*Instructions for the task*: Reproduce the data exactly. Omit no record.

======== Information supplied

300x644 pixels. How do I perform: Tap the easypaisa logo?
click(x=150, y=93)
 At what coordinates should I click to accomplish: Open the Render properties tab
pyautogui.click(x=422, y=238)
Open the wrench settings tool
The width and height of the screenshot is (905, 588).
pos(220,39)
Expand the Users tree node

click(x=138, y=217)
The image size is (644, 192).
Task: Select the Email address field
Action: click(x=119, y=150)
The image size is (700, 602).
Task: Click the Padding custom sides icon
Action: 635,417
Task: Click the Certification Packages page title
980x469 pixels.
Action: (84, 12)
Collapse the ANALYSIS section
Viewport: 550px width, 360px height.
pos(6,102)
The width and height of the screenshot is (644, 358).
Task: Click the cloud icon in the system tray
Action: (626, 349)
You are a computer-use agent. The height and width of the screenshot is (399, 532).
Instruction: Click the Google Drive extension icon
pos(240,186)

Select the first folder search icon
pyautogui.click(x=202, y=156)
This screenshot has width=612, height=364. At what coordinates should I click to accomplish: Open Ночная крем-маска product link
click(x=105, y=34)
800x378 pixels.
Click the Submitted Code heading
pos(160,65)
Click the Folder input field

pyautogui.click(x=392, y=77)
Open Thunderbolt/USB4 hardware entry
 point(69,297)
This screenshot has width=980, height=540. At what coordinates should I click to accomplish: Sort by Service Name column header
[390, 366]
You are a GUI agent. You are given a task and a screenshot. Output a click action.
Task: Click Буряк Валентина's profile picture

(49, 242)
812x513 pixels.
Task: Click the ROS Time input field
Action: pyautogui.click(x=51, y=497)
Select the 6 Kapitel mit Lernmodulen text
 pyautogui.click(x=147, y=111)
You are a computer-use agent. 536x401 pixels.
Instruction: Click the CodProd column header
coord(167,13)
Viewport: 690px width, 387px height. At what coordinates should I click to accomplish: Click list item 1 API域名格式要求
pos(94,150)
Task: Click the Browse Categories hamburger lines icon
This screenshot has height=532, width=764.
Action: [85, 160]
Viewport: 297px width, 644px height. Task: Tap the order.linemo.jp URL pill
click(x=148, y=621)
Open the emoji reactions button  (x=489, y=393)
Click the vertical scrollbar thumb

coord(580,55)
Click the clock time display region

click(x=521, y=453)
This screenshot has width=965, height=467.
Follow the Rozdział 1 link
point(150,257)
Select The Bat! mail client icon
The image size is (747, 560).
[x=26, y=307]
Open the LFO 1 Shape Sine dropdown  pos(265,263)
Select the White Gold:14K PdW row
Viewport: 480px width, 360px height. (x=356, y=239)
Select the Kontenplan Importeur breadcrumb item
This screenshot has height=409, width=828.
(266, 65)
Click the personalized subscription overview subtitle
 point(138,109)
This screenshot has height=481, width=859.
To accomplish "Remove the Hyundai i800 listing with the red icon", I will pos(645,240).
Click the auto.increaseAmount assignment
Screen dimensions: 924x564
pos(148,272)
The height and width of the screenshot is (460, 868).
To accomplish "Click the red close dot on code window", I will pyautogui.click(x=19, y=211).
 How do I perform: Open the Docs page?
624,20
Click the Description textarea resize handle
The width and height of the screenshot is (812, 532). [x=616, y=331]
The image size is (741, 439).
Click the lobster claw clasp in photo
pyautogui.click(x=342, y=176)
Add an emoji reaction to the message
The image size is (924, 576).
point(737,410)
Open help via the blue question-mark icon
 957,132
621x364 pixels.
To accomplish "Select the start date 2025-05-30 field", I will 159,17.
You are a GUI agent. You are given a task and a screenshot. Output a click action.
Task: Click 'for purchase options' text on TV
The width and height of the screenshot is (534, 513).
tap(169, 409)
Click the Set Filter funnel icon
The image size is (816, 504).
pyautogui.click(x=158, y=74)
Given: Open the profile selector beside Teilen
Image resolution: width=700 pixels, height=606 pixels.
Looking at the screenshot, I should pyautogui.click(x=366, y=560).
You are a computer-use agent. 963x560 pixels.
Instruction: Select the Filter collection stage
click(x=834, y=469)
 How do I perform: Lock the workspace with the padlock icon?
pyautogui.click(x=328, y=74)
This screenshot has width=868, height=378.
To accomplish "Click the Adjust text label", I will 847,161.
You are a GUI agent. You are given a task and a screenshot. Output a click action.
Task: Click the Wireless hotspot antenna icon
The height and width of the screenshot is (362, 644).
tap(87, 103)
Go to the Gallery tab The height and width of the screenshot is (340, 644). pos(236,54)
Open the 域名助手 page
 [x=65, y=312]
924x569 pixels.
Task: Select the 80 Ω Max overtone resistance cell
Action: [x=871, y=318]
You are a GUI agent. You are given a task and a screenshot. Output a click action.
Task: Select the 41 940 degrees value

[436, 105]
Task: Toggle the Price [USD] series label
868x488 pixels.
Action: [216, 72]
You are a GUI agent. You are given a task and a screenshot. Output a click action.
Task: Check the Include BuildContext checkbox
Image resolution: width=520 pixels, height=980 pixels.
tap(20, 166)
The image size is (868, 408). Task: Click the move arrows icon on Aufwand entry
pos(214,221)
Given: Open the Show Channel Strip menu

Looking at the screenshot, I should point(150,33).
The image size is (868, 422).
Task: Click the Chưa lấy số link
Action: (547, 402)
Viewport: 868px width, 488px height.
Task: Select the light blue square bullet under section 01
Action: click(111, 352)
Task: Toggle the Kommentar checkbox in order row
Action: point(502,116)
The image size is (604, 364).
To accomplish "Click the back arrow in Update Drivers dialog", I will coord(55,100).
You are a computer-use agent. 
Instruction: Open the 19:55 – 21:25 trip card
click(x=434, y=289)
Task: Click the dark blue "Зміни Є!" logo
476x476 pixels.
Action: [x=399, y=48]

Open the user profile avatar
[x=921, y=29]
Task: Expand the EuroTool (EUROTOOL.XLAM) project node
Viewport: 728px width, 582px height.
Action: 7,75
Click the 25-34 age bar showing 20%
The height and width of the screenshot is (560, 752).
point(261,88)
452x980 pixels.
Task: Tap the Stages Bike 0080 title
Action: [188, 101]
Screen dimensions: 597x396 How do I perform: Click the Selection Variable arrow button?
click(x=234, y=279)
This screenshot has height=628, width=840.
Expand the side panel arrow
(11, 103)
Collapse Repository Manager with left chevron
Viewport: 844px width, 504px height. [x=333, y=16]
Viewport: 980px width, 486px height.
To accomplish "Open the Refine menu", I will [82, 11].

================

*Completed exercise*:
300x644 pixels. How do I perform: Tap the easypaisa logo?
click(x=150, y=93)
 At what coordinates should I click to accomplish: Open the Render properties tab
pyautogui.click(x=422, y=238)
Open the wrench settings tool
The width and height of the screenshot is (905, 588).
pos(220,39)
Expand the Users tree node

click(x=138, y=217)
The image size is (644, 192).
Task: Select the Email address field
Action: click(x=119, y=150)
The image size is (700, 602).
Task: Click the Padding custom sides icon
Action: 635,417
Task: Click the Certification Packages page title
980x469 pixels.
Action: (84, 12)
Collapse the ANALYSIS section
Viewport: 550px width, 360px height.
pos(6,102)
The width and height of the screenshot is (644, 358).
Task: Click the cloud icon in the system tray
Action: (626, 349)
You are a computer-use agent. The height and width of the screenshot is (399, 532).
Instruction: Click the Google Drive extension icon
pos(240,186)

Select the first folder search icon
pyautogui.click(x=202, y=156)
This screenshot has width=612, height=364. At what coordinates should I click to accomplish: Open Ночная крем-маска product link
click(x=105, y=34)
800x378 pixels.
Click the Submitted Code heading
pos(160,65)
Click the Folder input field

pyautogui.click(x=392, y=77)
Open Thunderbolt/USB4 hardware entry
 point(69,297)
This screenshot has width=980, height=540. At what coordinates should I click to accomplish: Sort by Service Name column header
[390, 366]
You are a GUI agent. You are given a task and a screenshot. Output a click action.
Task: Click Буряк Валентина's profile picture

(49, 242)
812x513 pixels.
Task: Click the ROS Time input field
Action: pyautogui.click(x=51, y=497)
Select the 6 Kapitel mit Lernmodulen text
 pyautogui.click(x=147, y=111)
You are a computer-use agent. 536x401 pixels.
Instruction: Click the CodProd column header
coord(167,13)
Viewport: 690px width, 387px height. At what coordinates should I click to accomplish: Click list item 1 API域名格式要求
pos(94,150)
Task: Click the Browse Categories hamburger lines icon
This screenshot has height=532, width=764.
Action: [85, 160]
Viewport: 297px width, 644px height. Task: Tap the order.linemo.jp URL pill
click(x=148, y=621)
Open the emoji reactions button  (x=489, y=393)
Click the vertical scrollbar thumb

coord(580,55)
Click the clock time display region

click(x=521, y=453)
This screenshot has width=965, height=467.
Follow the Rozdział 1 link
point(150,257)
Select The Bat! mail client icon
The image size is (747, 560).
[x=26, y=307]
Open the LFO 1 Shape Sine dropdown  pos(265,263)
Select the White Gold:14K PdW row
Viewport: 480px width, 360px height. (x=356, y=239)
Select the Kontenplan Importeur breadcrumb item
This screenshot has height=409, width=828.
(266, 65)
Click the personalized subscription overview subtitle
 point(138,109)
This screenshot has height=481, width=859.
To accomplish "Remove the Hyundai i800 listing with the red icon", I will pos(645,240).
Click the auto.increaseAmount assignment
Screen dimensions: 924x564
pos(148,272)
The height and width of the screenshot is (460, 868).
To accomplish "Click the red close dot on code window", I will pyautogui.click(x=19, y=211).
 How do I perform: Open the Docs page?
624,20
Click the Description textarea resize handle
The width and height of the screenshot is (812, 532). [x=616, y=331]
The image size is (741, 439).
Click the lobster claw clasp in photo
pyautogui.click(x=342, y=176)
Add an emoji reaction to the message
The image size is (924, 576).
point(737,410)
Open help via the blue question-mark icon
 957,132
621x364 pixels.
To accomplish "Select the start date 2025-05-30 field", I will 159,17.
You are a GUI agent. You are given a task and a screenshot. Output a click action.
Task: Click 'for purchase options' text on TV
The width and height of the screenshot is (534, 513).
tap(169, 409)
Click the Set Filter funnel icon
The image size is (816, 504).
pyautogui.click(x=158, y=74)
Given: Open the profile selector beside Teilen
Image resolution: width=700 pixels, height=606 pixels.
Looking at the screenshot, I should pyautogui.click(x=366, y=560).
You are a computer-use agent. 963x560 pixels.
Instruction: Select the Filter collection stage
click(x=834, y=469)
 How do I perform: Lock the workspace with the padlock icon?
pyautogui.click(x=328, y=74)
This screenshot has width=868, height=378.
To accomplish "Click the Adjust text label", I will 847,161.
You are a GUI agent. You are given a task and a screenshot. Output a click action.
Task: Click the Wireless hotspot antenna icon
The height and width of the screenshot is (362, 644).
tap(87, 103)
Go to the Gallery tab The height and width of the screenshot is (340, 644). pos(236,54)
Open the 域名助手 page
 [x=65, y=312]
924x569 pixels.
Task: Select the 80 Ω Max overtone resistance cell
Action: [x=871, y=318]
You are a GUI agent. You are given a task and a screenshot. Output a click action.
Task: Select the 41 940 degrees value

[436, 105]
Task: Toggle the Price [USD] series label
868x488 pixels.
Action: [216, 72]
You are a GUI agent. You are given a task and a screenshot. Output a click action.
Task: Check the Include BuildContext checkbox
Image resolution: width=520 pixels, height=980 pixels.
tap(20, 166)
The image size is (868, 408). Task: Click the move arrows icon on Aufwand entry
pos(214,221)
Given: Open the Show Channel Strip menu

Looking at the screenshot, I should point(150,33).
The image size is (868, 422).
Task: Click the Chưa lấy số link
Action: (547, 402)
Viewport: 868px width, 488px height.
Task: Select the light blue square bullet under section 01
Action: click(111, 352)
Task: Toggle the Kommentar checkbox in order row
Action: point(502,116)
The image size is (604, 364).
To accomplish "Click the back arrow in Update Drivers dialog", I will coord(55,100).
You are a computer-use agent. 
Instruction: Open the 19:55 – 21:25 trip card
click(x=434, y=289)
Task: Click the dark blue "Зміни Є!" logo
476x476 pixels.
Action: [x=399, y=48]

Open the user profile avatar
[x=921, y=29]
Task: Expand the EuroTool (EUROTOOL.XLAM) project node
Viewport: 728px width, 582px height.
Action: 7,75
Click the 25-34 age bar showing 20%
The height and width of the screenshot is (560, 752).
point(261,88)
452x980 pixels.
Task: Tap the Stages Bike 0080 title
Action: [188, 101]
Screen dimensions: 597x396 How do I perform: Click the Selection Variable arrow button?
click(x=234, y=279)
This screenshot has height=628, width=840.
Expand the side panel arrow
(11, 103)
Collapse Repository Manager with left chevron
Viewport: 844px width, 504px height. [x=333, y=16]
Viewport: 980px width, 486px height.
To accomplish "Open the Refine menu", I will [82, 11].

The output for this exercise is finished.